**Texto fornecido**
Já tive muitas capas e infinitos e guarda-chuvas[...]

Pensando bem, ele talvez derive do fato, creio que já notado por outras pessoas, de ser o guarda-chuva o objeto do mundo moderno mais infenso a mudanças. Sou apenas um quarentão , e praticamente nenhum objeto de minha infância existe mais em sua forma primitiva. De máquinas como telefone, automóvel, etc., nem é bom falar. Mil pequenos objetos de uso mudaram de forma, de cor, de material; em alguns casos, é verdade, para melhor; mas mudaram.
O guarda-chuva tem resistido. Suas irmãs, as sombrinhas, já se entregaram aos piores desregramentos futuristas e tanto abusaram que até caíram de moda. Ele permaneceu austero, negro, com seu cabo e suas invariáveis varetas. De junco fino ou pinho vulgar, de algodão ou de seda animal, pobre ou rico, ele se tem mantido digno.

**Tarefas do exercício**
• A. Reescreva tudo o que vai de "Já tive muitas" até "tem mantido digno." no texto sobre o guarda-chuva, trocando "austero" por "sóbrio".
• B. Segundo o texto sobre o guarda-chuva, a que se entregaram as sombrinhas?

**Entradas de dados**

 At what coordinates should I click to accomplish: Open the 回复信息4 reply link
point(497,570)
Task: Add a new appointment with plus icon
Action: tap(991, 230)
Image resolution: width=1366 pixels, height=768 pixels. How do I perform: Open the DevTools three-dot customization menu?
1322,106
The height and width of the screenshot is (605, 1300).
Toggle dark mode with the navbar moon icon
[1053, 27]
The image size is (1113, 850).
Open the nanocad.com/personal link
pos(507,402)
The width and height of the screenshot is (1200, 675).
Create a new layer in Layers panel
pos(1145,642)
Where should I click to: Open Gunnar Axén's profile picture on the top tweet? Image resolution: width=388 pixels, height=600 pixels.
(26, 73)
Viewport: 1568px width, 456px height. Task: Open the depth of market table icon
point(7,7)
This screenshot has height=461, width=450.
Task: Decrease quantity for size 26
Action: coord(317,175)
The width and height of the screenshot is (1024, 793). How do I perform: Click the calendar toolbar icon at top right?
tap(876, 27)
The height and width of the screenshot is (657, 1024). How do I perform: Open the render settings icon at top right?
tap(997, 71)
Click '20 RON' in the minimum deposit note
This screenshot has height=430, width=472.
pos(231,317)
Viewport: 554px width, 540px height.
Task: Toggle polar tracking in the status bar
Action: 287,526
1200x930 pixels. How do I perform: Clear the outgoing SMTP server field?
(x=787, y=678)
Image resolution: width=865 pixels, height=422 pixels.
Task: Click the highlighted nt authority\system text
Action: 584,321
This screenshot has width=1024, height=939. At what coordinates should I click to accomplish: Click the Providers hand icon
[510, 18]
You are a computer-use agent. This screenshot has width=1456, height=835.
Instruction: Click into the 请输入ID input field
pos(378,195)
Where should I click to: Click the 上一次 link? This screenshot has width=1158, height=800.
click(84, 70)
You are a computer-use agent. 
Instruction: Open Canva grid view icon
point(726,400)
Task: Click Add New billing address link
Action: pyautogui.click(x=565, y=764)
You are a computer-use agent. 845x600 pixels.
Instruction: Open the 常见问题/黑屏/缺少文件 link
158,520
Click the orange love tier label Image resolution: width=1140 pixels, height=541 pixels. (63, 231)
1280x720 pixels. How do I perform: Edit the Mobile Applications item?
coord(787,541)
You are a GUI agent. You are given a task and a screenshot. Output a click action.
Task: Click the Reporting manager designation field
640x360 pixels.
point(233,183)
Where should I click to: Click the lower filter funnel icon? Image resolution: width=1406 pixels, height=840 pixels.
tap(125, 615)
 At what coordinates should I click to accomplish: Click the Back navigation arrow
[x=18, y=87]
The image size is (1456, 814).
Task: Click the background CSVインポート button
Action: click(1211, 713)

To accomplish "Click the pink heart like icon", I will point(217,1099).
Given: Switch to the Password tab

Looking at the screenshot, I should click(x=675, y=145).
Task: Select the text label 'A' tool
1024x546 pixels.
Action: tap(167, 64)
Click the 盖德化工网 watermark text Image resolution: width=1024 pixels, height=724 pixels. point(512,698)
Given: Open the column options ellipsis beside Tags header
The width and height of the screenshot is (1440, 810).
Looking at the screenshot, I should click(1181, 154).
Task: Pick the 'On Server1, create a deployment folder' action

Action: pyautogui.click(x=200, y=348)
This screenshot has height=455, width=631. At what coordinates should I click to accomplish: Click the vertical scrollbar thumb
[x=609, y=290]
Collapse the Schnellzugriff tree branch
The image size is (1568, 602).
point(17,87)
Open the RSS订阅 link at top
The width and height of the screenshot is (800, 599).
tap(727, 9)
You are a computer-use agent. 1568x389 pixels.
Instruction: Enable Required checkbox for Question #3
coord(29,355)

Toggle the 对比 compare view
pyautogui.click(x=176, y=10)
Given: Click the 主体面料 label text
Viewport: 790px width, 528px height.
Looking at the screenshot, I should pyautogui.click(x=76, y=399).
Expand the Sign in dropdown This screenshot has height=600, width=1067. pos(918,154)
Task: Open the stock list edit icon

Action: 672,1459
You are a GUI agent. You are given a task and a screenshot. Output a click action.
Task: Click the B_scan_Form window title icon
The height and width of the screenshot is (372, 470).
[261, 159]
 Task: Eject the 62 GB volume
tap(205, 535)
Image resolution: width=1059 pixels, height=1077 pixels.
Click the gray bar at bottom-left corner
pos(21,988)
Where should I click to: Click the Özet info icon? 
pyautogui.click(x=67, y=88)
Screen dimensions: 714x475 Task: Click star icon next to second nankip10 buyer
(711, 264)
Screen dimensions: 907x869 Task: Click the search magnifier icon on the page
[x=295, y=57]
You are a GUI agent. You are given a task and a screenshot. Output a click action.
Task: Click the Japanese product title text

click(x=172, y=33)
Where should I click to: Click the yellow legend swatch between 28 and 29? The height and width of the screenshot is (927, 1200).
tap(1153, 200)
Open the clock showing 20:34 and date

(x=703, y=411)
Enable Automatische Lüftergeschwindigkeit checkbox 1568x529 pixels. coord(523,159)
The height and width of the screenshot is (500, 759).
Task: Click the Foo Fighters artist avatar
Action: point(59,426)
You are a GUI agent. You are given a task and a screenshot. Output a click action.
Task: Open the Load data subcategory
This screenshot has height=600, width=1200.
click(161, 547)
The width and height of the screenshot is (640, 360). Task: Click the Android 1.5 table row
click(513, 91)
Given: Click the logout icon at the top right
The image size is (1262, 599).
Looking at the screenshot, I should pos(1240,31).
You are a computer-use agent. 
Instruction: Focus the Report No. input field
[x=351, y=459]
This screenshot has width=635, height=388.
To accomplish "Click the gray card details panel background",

**Em resposta**
• A.
Já tive muitas capas e infinitos e guarda-chuvas[...]

Pensando bem, ele talvez derive do fato, creio que já notado por outras pessoas, de ser o guarda-chuva o objeto do mundo moderno mais infenso a mudanças. Sou apenas um quarentão , e praticamente nenhum objeto de minha infância existe mais em sua forma primitiva. De máquinas como telefone, automóvel, etc., nem é bom falar. Mil pequenos objetos de uso mudaram de forma, de cor, de material; em alguns casos, é verdade, para melhor; mas mudaram.
O guarda-chuva tem resistido. Suas irmãs, as sombrinhas, já se entregaram aos piores desregramentos futuristas e tanto abusaram que até caíram de moda. Ele permaneceu sóbrio, negro, com seu cabo e suas invariáveis varetas. De junco fino ou pinho vulgar, de algodão ou de seda animal, pobre ou rico, ele se tem mantido digno.

• B. Aos piores desregramentos futuristas.